- SUPPLIED RECORDS
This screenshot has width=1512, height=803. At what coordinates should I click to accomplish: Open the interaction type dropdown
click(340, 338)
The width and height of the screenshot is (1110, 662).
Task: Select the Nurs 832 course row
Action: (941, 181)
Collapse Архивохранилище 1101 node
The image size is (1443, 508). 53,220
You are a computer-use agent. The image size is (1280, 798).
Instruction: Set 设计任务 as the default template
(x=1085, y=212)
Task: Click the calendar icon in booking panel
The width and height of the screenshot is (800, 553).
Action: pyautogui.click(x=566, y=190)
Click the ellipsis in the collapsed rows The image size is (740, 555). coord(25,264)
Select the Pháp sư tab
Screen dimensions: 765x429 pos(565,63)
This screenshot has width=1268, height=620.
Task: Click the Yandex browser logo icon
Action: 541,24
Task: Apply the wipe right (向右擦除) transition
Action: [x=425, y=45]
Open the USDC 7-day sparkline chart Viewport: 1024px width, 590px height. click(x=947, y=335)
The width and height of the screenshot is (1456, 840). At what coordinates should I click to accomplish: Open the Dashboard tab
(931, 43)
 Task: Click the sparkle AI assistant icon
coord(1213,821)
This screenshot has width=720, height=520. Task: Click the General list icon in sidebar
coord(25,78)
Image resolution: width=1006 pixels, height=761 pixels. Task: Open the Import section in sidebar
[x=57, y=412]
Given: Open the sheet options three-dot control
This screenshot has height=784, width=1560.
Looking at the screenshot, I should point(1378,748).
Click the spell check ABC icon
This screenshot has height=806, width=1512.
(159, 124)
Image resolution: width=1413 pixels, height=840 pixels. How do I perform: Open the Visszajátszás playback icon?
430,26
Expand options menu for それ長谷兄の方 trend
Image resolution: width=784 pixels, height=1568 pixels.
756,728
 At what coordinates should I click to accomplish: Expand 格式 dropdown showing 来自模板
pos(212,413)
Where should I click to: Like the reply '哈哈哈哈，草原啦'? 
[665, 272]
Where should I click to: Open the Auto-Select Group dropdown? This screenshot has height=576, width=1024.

- SHORT PROBLEM
Can you recast every line of the entries above as a JSON list of strings, one string per line, with blank lines left out?

- OUTPUT FOR THIS TASK
[
  "This screenshot has width=1512, height=803. At what coordinates should I click to accomplish: Open the interaction type dropdown",
  "click(340, 338)",
  "The width and height of the screenshot is (1110, 662).",
  "Task: Select the Nurs 832 course row",
  "Action: (941, 181)",
  "Collapse Архивохранилище 1101 node",
  "The image size is (1443, 508). 53,220",
  "You are a computer-use agent. The image size is (1280, 798).",
  "Instruction: Set 设计任务 as the default template",
  "(x=1085, y=212)",
  "Task: Click the calendar icon in booking panel",
  "The width and height of the screenshot is (800, 553).",
  "Action: pyautogui.click(x=566, y=190)",
  "Click the ellipsis in the collapsed rows The image size is (740, 555). coord(25,264)",
  "Select the Pháp sư tab",
  "Screen dimensions: 765x429 pos(565,63)",
  "This screenshot has width=1268, height=620.",
  "Task: Click the Yandex browser logo icon",
  "Action: 541,24",
  "Task: Apply the wipe right (向右擦除) transition",
  "Action: [x=425, y=45]",
  "Open the USDC 7-day sparkline chart Viewport: 1024px width, 590px height. click(x=947, y=335)",
  "The width and height of the screenshot is (1456, 840). At what coordinates should I click to accomplish: Open the Dashboard tab",
  "(931, 43)",
  " Task: Click the sparkle AI assistant icon",
  "coord(1213,821)",
  "This screenshot has width=720, height=520. Task: Click the General list icon in sidebar",
  "coord(25,78)",
  "Image resolution: width=1006 pixels, height=761 pixels. Task: Open the Import section in sidebar",
  "[x=57, y=412]",
  "Given: Open the sheet options three-dot control",
  "This screenshot has height=784, width=1560.",
  "Looking at the screenshot, I should point(1378,748).",
  "Click the spell check ABC icon",
  "This screenshot has height=806, width=1512.",
  "(159, 124)",
  "Image resolution: width=1413 pixels, height=840 pixels. How do I perform: Open the Visszajátszás playback icon?",
  "430,26",
  "Expand options menu for それ長谷兄の方 trend",
  "Image resolution: width=784 pixels, height=1568 pixels.",
  "756,728",
  " At what coordinates should I click to accomplish: Expand 格式 dropdown showing 来自模板",
  "pos(212,413)",
  "Where should I click to: Like the reply '哈哈哈哈，草原啦'? ",
  "[665, 272]",
  "Where should I click to: Open the Auto-Select Group dropdown? This screenshot has height=576, width=1024."
]